Mindset Interventions & Individual Skills-Building
Encourage a Growth Mindset
Growth mindset is the belief that intelligence and the ability to learn is not a fixed trait but, rather, is malleable and can improve (Dweck, 1986; Dweck & Leggett, 1988; Blackwell, Trzesniewski & Dweck, 2007). Having a growth mindset has been shown to be positively correlated with student achievement scores, as well as with adaptive coping strategies after academic failures or challenges (Bostwick et al., 2017; Dweck, 2006). You can support your students in applying a growth mindset, altering how they see themselves in relation to academic challenges.

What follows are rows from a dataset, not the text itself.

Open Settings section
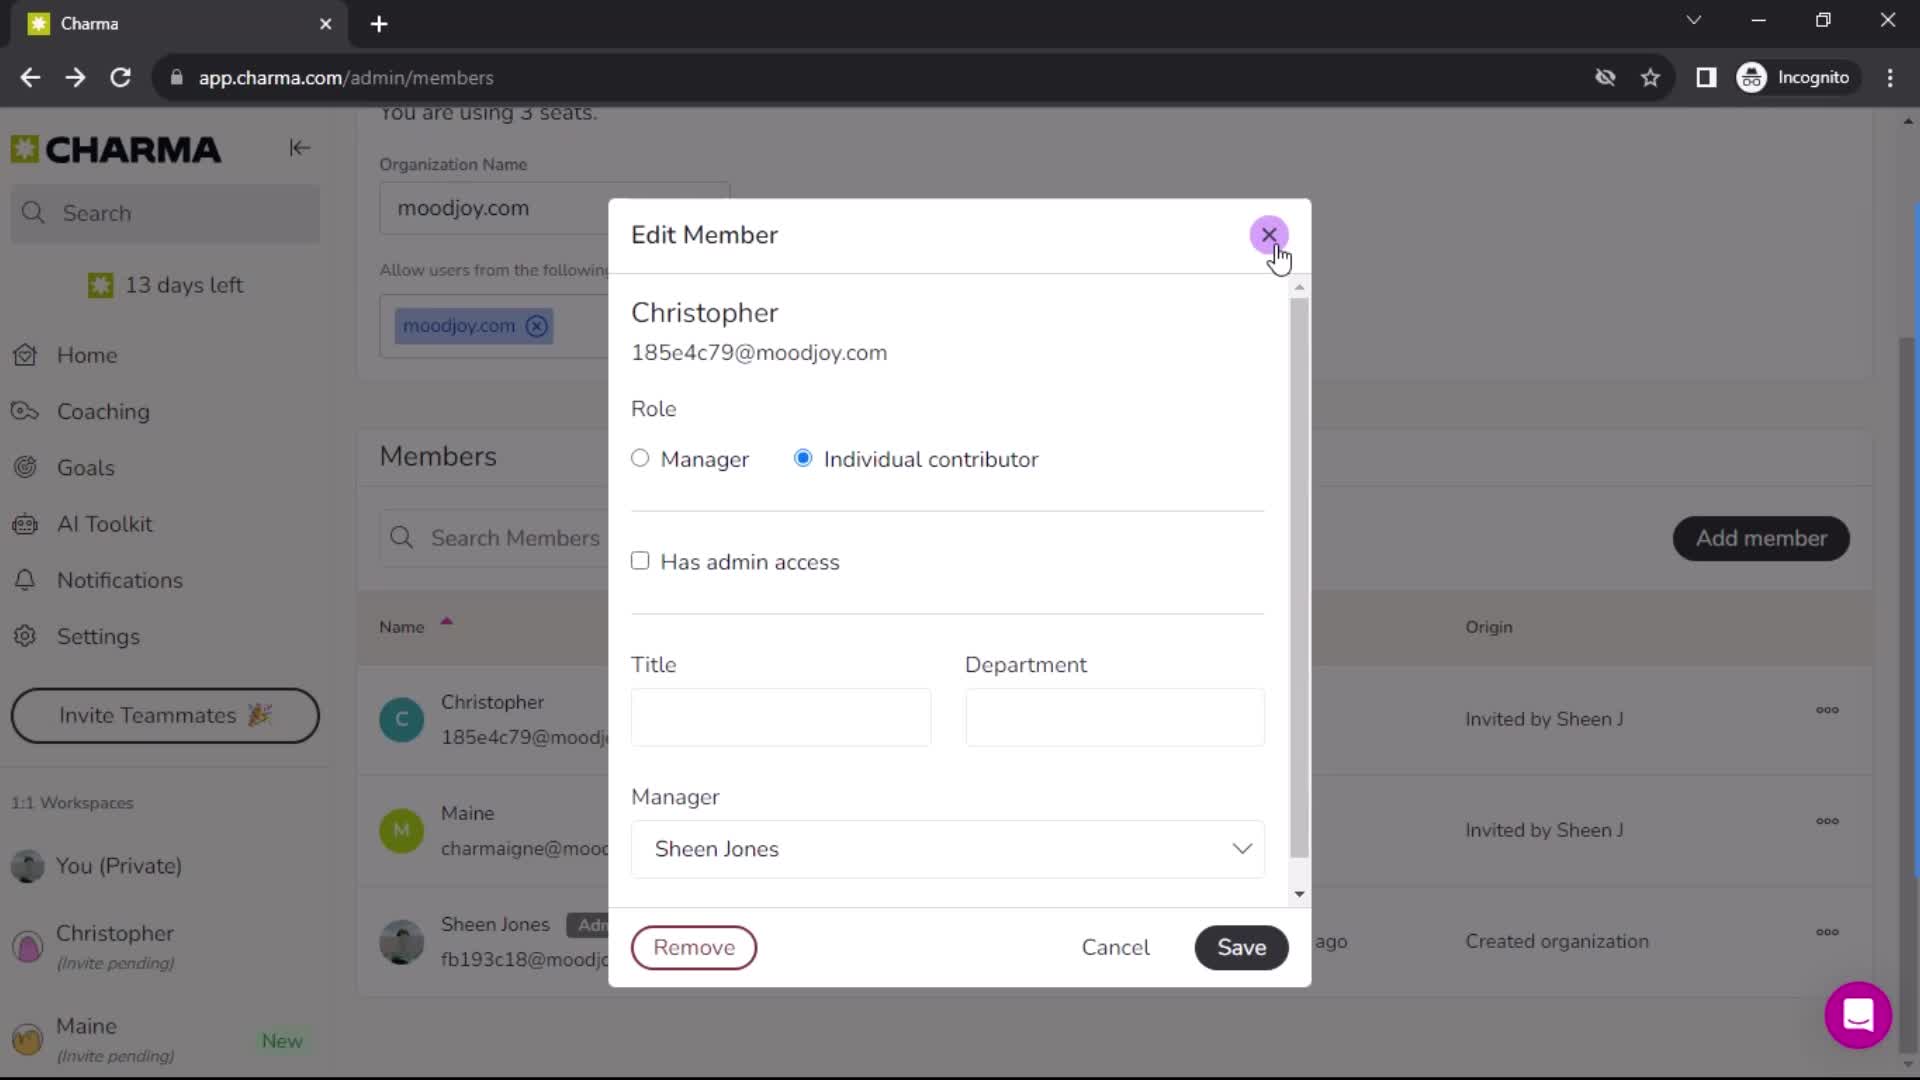This screenshot has height=1080, width=1920. point(98,636)
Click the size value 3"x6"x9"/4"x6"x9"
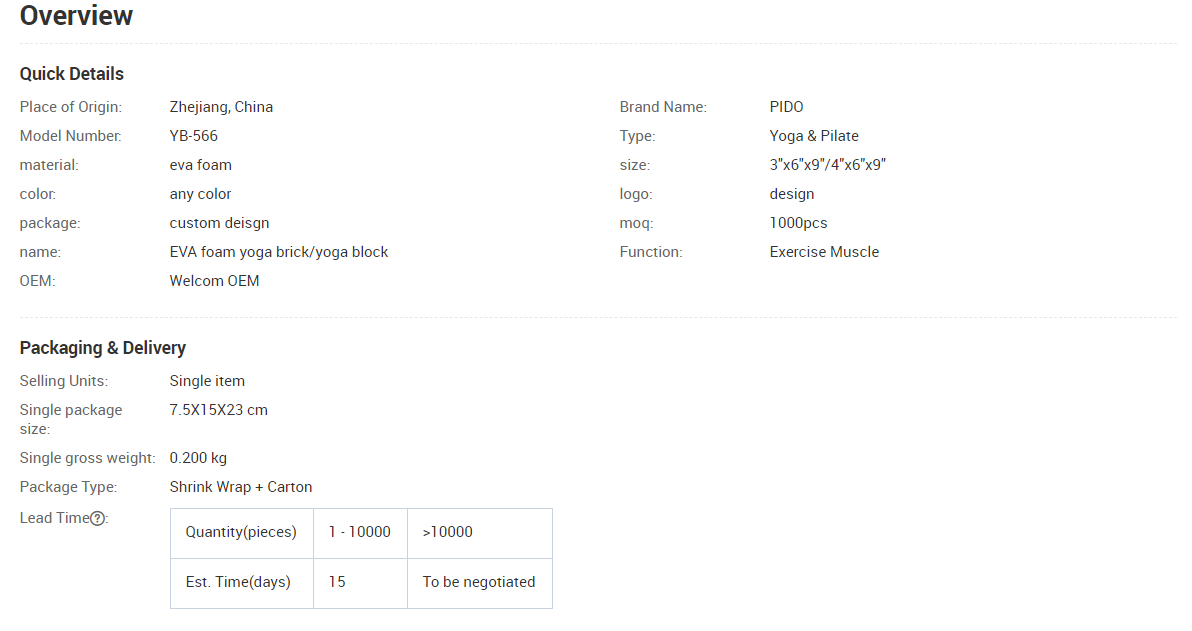This screenshot has height=631, width=1192. pos(827,165)
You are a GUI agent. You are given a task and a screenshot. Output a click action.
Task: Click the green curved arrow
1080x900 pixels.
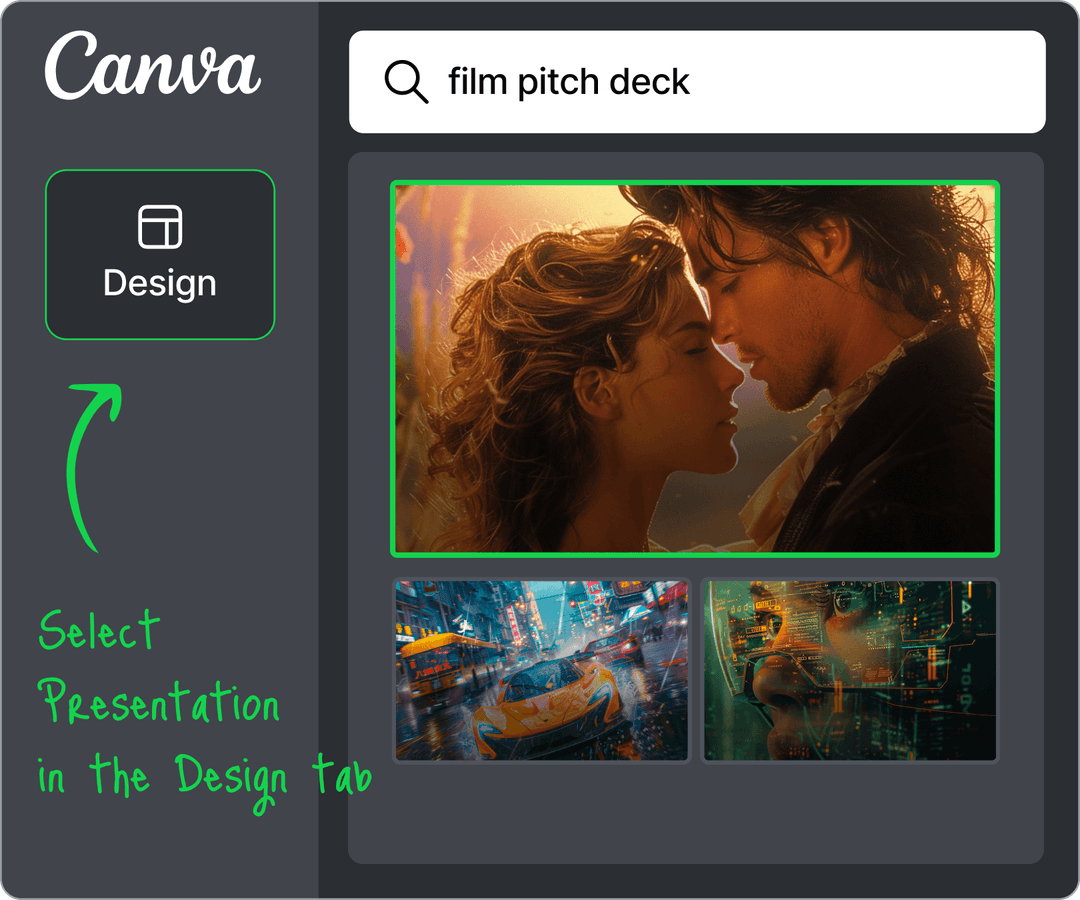[93, 467]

See Professor Sarah-Jane Leslie’s published work on this in relation to discipline-specific beliefs about ability.
Research into growth mindset shows that any student can become more knowledgeable and skilled and achieve at high levels in most fields if they invest effort, attend to their methods of learning, utilize resources, tap into their enduring motivations, and actively engage in a supportive community while maximizing their existing abilities.
Example practices
The strategies below are organized along the timeline of a course: from development and syllabus planning, to early weeks / ongoing throughout the semester.
Course Development and Planning
- Allow graduate students to submit drafts of Generals materials a few weeks ahead of time, to create space for a “revise and resubmit” process.

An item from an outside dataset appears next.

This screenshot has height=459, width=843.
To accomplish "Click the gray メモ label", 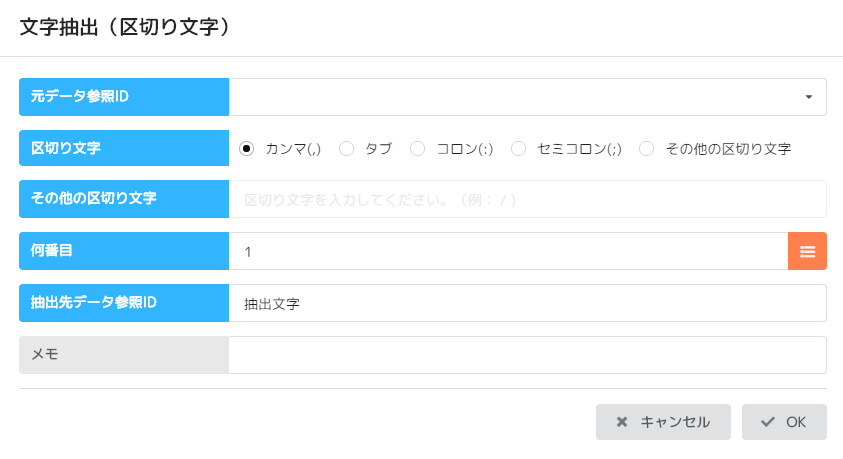I will tap(124, 355).
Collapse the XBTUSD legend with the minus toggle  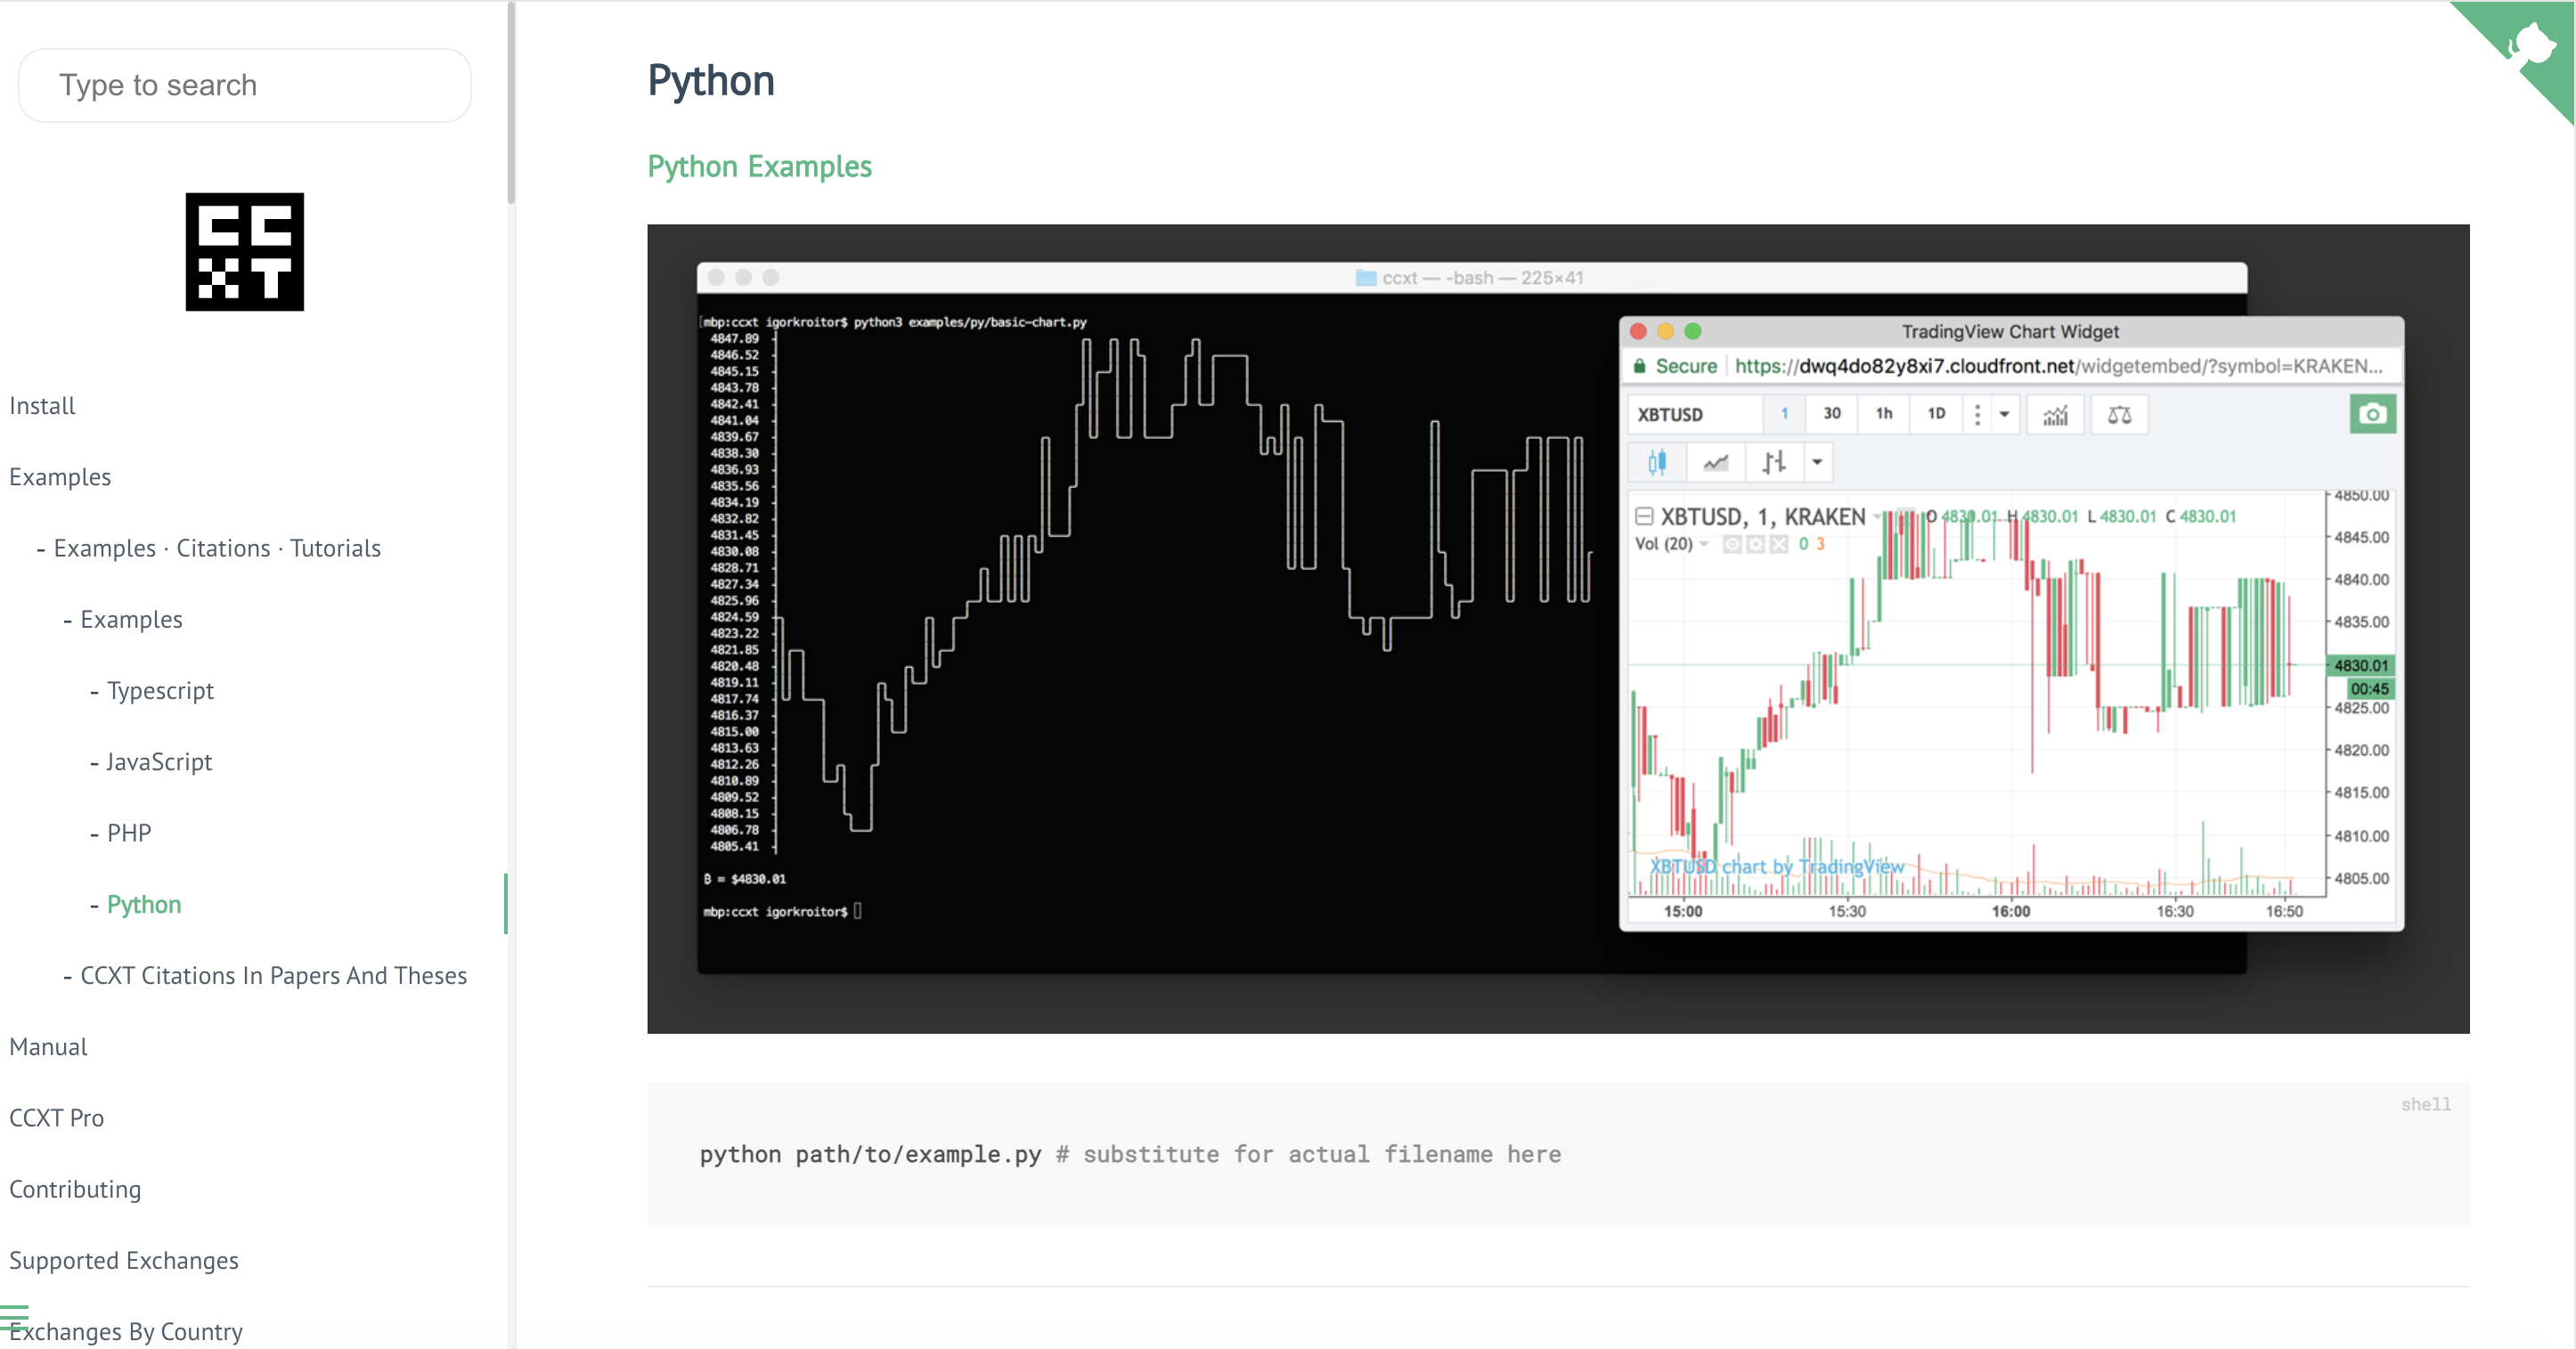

Early (First Two Weeks)/ Ongoing
- Endorse a growth mindset: In addition to conveying your own experiences and beliefs, include some of the many resources created to support students’ development of growth mindset.
- Allow students to fix mistakes and work through problems they’ve encountered so they can see the progress being made.

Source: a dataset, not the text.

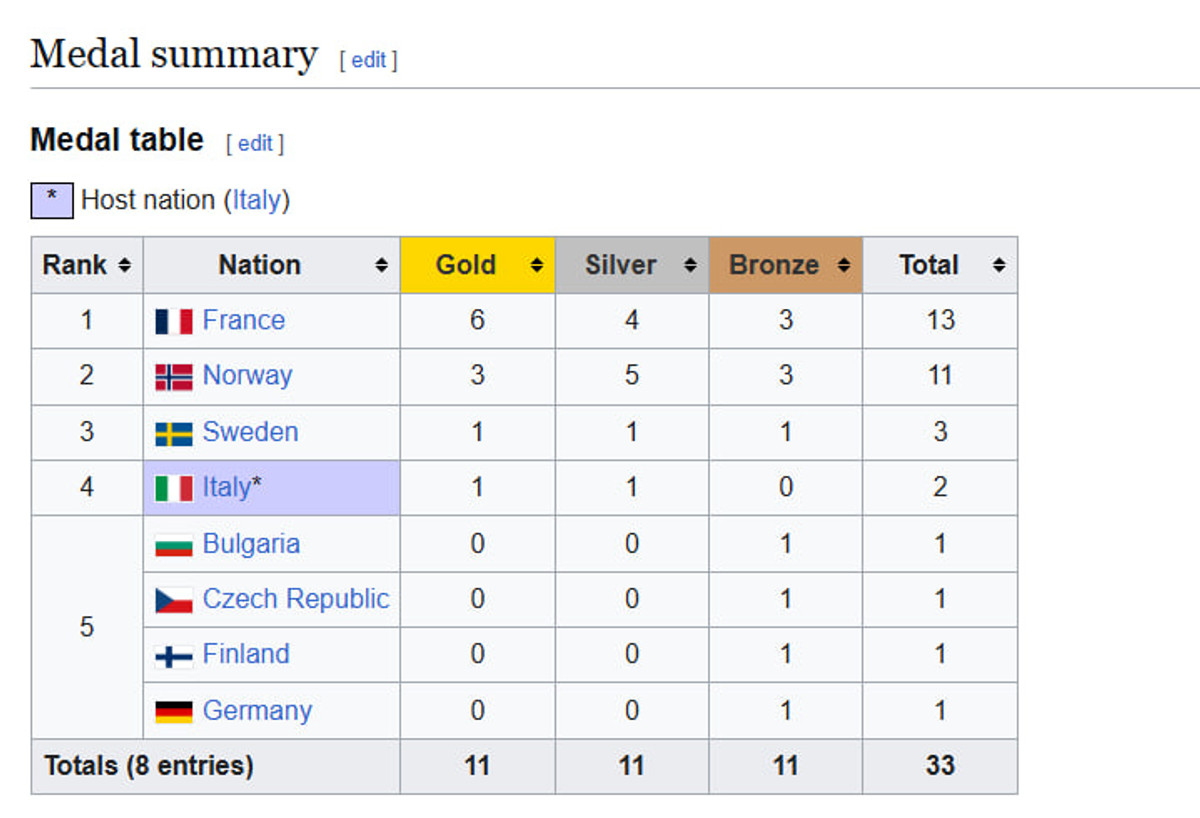Image resolution: width=1200 pixels, height=818 pixels.
Task: Open the Norway article link
Action: (x=247, y=376)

- Help students focus less on competition and performance and more on learning and mastery. Recognize that grading systems which put students in direct competition for limited rewards (e.g., high grades) can increase students’ focus on competition.
- Discuss and model self-regulation strategies (such as goal-setting, self-talk, time management plans, and addressing emotions) for learning and applying content. Refer students to the McGraw Center and elsewhere to work with trained personnel on these methods and processes.
- Find small ways to make faculty struggles visible such as “the CV of failure.”
- Don’t assume that all students enter your cohorts or classrooms with the same familiarity with academic culture and customs. Make explicit the invisible expectations and academic processes that undergraduate and graduate students may not yet have encountered or fully understood. Provide “how to” advice, which may include who/when to write thank you notes, how to respond to reviewers of publications, what happens in office hours, how to ask for recommendation letters, and format presentations, for example.
- Consider bringing in your own works in progress or showing earlier stages of papers and presentations.